Earthquake in Southeast Asia

The 1995 Menglian earthquake or Myanmar–China earthquake occurred on 12 July at 05:46 local time in the Myanmar–China border region. The earthquake had an epicenter on the Myanmar side of the border, located in the mountainous region of Shan State. It registered 7.3 on the Chinese surface-wave magnitude scale and 6.8 on the moment magnitude scale. With a maximum Mercalli intensity assigned at VIII, it killed 11 people and left another 136 injured. Over 100,000 homes in both countries were destroyed and 42,000 seriously damaged. Some damage to structures were also reported in Chiang Mai and Chiang Rai, Thailand. The low death toll from this earthquake was attributed to an early warning issued prior to it happening. Precursor events including foreshocks and some seismic anomalies led to an evacuation of the area before the mainshock struck. It is thought to be one of the few successfully predicted earthquakes in history.

==Tectonic setting==
The Shan Plateau which encompass Yunnan and Shan State is crisscrossed by strike-slip structures to accommodate crustal rotation of the Sunda Block and deformation as a result of the India-Asia collision where the Indian plate is underthrusted beneath the Eurasian plate. The Shan Plateau formed by uplift along the Shan Scarp Fault Zone, an inactive shear zone and reverse or thrust fault along its western base. Located east of the Shan Scarp Fault is the active Sagaing Fault, a dextral transform fault that separates the Burma plate from the Sunda plate. At the northern boundary of the Shan Plateau lies the Red River Fault, an active 1,000 km-long dextral fault. Bookshelf-style faulting as a result of shear deformation between the Red River and Sagaing faults have resulted in predominantly right-lateral strike-slip faulting within the Shan Plateau.

==Earthquake==
The earthquake occurred as a result of dextral strike-slip faulting at a shallow depth in the Shan Plateau. It ruptured a previously unmapped northwest–southeast striking strike-slip structure not far from the faults involved in the 1988 Lancang–Gengma earthquakes. Strike-slip faulting within the Shan Plateau are the result of "bookshelf-style" faulting, caused by crustal deformation as it is situated between the Sagaing Fault and Red River Fault. The 1995 earthquake may have been triggered by increased coulomb stress transfer from the 1988 earthquake.

Modelling of the earthquake suggest most of the displacements in the southeastern rupture zone occurred at depths of 0–6 km. The greatest slip was detected at 4 km beneath the surface, having moved by 1.9 m. In the northwestern rupture, the fault had a maximum slip of 2.5 m detected at 5 km depth. Rupture was also detected on the surface. The total length of the northwestern and southeastern rupture is approximately 38 km.

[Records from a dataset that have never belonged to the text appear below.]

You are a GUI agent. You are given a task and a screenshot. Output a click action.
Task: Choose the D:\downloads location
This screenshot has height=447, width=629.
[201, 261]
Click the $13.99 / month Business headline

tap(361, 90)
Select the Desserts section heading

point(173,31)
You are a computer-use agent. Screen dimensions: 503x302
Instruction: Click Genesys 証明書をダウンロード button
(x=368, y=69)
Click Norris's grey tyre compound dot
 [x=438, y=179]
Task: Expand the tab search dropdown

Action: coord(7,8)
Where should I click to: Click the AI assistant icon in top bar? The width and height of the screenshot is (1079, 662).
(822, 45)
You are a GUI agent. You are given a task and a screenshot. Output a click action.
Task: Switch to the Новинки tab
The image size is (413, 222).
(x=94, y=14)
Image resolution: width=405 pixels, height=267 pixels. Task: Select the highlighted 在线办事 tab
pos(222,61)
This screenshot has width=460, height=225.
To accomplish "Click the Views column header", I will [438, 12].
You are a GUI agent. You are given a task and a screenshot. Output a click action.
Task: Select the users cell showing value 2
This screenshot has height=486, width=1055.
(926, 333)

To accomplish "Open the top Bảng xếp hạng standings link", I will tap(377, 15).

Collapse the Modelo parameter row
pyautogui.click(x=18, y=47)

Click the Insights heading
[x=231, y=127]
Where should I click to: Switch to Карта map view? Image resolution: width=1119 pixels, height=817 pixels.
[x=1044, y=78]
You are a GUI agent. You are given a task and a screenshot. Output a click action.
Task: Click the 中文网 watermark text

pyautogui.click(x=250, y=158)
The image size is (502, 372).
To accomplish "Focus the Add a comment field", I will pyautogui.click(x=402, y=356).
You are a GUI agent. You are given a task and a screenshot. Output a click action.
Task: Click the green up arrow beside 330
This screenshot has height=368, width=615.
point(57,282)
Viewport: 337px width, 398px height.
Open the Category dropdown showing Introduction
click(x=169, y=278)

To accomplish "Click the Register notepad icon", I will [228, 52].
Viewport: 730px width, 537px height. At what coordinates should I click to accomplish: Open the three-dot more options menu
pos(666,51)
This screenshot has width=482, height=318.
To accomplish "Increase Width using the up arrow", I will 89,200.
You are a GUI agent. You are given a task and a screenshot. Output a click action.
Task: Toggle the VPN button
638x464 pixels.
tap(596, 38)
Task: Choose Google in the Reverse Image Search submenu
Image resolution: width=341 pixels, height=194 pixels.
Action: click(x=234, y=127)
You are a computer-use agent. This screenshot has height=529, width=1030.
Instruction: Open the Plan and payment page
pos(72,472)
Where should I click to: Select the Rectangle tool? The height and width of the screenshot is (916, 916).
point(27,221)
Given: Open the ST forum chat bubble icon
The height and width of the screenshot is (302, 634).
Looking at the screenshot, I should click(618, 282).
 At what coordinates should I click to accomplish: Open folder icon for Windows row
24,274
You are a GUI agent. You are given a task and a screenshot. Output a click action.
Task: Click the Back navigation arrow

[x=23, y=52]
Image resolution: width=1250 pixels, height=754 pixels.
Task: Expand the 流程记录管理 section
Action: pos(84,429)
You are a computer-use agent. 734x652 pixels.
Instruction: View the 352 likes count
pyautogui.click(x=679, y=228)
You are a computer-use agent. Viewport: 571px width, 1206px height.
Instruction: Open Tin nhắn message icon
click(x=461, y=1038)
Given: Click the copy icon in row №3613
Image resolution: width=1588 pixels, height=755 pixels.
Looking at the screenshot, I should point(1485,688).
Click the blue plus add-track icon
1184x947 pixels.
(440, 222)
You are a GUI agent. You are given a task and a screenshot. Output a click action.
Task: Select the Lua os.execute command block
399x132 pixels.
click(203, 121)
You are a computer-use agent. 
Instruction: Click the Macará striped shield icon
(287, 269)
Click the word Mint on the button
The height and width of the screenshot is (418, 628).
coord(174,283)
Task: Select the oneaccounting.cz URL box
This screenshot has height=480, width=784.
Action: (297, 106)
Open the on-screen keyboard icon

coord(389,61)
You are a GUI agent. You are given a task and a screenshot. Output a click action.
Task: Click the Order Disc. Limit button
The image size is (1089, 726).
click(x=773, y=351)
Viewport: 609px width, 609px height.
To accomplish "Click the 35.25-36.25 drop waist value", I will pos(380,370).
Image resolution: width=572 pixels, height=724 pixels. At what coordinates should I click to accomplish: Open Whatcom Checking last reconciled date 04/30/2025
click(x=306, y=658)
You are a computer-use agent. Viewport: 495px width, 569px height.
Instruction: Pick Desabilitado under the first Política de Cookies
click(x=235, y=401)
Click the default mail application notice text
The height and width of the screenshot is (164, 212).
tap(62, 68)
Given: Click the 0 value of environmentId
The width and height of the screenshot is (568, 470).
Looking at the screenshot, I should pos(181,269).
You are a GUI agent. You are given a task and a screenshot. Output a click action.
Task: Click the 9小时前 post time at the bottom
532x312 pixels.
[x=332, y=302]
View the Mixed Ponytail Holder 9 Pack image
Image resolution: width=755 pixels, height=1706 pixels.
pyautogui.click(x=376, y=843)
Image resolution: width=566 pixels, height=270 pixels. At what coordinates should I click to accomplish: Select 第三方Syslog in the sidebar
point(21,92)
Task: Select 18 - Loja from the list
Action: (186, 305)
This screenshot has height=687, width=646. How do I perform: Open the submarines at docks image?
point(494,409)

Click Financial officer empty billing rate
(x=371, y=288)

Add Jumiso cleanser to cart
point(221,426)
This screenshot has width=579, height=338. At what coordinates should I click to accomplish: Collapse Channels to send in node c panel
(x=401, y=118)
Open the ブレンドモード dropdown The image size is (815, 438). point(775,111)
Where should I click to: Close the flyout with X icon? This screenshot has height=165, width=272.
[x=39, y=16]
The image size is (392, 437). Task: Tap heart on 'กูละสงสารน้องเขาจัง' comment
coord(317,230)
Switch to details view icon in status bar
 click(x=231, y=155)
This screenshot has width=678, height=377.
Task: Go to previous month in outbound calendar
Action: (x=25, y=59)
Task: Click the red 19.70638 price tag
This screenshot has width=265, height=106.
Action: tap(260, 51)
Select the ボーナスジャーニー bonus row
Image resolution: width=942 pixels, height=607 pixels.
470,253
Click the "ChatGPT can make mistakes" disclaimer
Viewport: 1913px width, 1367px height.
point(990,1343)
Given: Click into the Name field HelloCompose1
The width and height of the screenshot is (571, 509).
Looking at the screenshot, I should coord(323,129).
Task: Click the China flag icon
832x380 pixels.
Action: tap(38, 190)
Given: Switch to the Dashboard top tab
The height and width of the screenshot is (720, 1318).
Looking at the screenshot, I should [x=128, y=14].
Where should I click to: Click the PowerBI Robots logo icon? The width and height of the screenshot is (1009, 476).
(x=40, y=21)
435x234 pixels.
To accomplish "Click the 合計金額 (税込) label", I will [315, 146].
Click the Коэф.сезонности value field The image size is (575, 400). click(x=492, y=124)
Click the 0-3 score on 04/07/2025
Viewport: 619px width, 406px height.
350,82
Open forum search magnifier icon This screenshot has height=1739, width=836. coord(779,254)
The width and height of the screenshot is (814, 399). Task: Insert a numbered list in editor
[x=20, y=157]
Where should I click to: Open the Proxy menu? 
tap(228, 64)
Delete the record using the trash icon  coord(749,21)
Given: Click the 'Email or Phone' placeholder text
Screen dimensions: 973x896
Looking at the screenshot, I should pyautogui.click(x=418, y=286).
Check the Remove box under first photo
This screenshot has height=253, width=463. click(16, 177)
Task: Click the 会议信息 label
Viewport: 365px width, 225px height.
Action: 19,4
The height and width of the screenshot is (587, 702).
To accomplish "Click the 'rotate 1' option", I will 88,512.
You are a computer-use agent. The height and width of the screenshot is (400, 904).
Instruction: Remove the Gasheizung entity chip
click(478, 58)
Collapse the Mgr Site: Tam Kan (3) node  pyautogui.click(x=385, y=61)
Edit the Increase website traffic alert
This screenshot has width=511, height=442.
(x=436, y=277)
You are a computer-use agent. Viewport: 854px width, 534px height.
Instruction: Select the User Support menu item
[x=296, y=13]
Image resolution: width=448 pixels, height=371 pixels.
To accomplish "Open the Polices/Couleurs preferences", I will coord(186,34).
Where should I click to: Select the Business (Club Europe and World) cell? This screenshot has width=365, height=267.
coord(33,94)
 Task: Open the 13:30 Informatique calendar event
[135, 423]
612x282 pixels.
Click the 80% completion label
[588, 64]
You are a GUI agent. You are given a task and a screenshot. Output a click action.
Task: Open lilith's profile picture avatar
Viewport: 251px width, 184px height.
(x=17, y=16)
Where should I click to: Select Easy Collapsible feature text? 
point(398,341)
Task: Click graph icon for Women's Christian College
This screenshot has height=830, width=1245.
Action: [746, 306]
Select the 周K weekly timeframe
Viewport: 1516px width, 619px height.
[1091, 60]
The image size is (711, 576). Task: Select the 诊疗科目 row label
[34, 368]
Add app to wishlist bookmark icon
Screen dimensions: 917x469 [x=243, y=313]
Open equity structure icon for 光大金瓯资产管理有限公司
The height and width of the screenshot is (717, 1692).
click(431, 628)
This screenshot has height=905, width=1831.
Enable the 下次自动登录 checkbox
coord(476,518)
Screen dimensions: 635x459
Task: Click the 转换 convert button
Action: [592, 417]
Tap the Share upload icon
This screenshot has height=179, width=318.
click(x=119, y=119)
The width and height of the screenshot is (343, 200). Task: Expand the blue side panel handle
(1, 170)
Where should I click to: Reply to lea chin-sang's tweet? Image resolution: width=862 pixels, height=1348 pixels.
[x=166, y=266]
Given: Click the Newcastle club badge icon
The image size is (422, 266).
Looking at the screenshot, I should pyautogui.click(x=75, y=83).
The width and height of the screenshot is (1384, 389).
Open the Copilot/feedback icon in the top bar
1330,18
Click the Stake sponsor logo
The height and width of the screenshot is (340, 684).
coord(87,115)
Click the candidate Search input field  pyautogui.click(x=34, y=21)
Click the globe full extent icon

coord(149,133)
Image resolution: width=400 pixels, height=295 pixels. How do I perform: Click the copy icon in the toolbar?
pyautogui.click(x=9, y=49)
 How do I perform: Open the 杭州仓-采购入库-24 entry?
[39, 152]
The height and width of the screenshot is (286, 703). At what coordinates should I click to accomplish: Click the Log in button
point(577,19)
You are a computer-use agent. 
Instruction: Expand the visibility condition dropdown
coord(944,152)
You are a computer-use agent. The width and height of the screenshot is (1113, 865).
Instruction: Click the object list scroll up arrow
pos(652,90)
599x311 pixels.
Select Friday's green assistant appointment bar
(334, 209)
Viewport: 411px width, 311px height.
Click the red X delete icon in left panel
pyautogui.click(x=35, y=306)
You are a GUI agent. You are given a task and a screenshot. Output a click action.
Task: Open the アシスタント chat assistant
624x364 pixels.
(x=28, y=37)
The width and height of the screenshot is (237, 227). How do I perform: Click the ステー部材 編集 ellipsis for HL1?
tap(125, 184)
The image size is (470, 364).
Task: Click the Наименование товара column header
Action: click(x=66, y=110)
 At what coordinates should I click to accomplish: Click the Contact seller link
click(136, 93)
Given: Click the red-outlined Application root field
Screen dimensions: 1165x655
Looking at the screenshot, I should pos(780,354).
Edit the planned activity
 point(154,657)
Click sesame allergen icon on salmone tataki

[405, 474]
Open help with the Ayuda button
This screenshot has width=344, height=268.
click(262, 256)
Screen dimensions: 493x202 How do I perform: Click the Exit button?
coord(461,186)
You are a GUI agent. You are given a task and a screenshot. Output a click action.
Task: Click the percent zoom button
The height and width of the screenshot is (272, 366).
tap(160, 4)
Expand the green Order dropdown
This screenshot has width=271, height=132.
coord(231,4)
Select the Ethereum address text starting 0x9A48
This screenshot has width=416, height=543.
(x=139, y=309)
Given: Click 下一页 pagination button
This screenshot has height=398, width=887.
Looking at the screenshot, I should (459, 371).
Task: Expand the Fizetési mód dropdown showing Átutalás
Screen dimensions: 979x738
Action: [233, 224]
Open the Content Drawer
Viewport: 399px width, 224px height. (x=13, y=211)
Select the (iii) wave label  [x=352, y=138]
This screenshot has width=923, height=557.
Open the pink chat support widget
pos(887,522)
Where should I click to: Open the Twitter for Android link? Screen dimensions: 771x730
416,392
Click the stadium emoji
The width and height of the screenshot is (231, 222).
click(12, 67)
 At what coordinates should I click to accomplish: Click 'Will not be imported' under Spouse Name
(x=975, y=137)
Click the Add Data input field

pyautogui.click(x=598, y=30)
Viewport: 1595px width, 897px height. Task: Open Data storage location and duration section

===Foreshocks and aftershocks===
In the days leading up to the mainshock in this earthquake sequence, there was a series of foreshocks. The largest of which measured 5.5 and 6.2 on the Richter scale. According to the Yunnan Seismic Network Center, in the 100 days after the 7.3 mainshock, some 872 aftershocks were recorded with a magnitude greater than 2.0 . Most of the aftershocks were recorded within the first 100 days after the earthquake. The aftershocks only released 4% of the total energy released during the mainshock.

The United States Geological Survey recorded the largest foreshocks at 5.9 and 5.0 . Three additional foreshocks had magnitudes of 4.9 or 4.7. The 5.9 foreshock caused some damage in Menglian County and was felt in Thailand.

===Prediction===
Between 19 September 1994 and 12 May 1995, a cluster of earthquakes measuring 4.7 or greater was detected on the Myanmar-China border region. Seismologists also detected strange anomalies in the seismological parameters in that region. Changes to water levels in Shidian County were also interpreted as signs of a large earthquake.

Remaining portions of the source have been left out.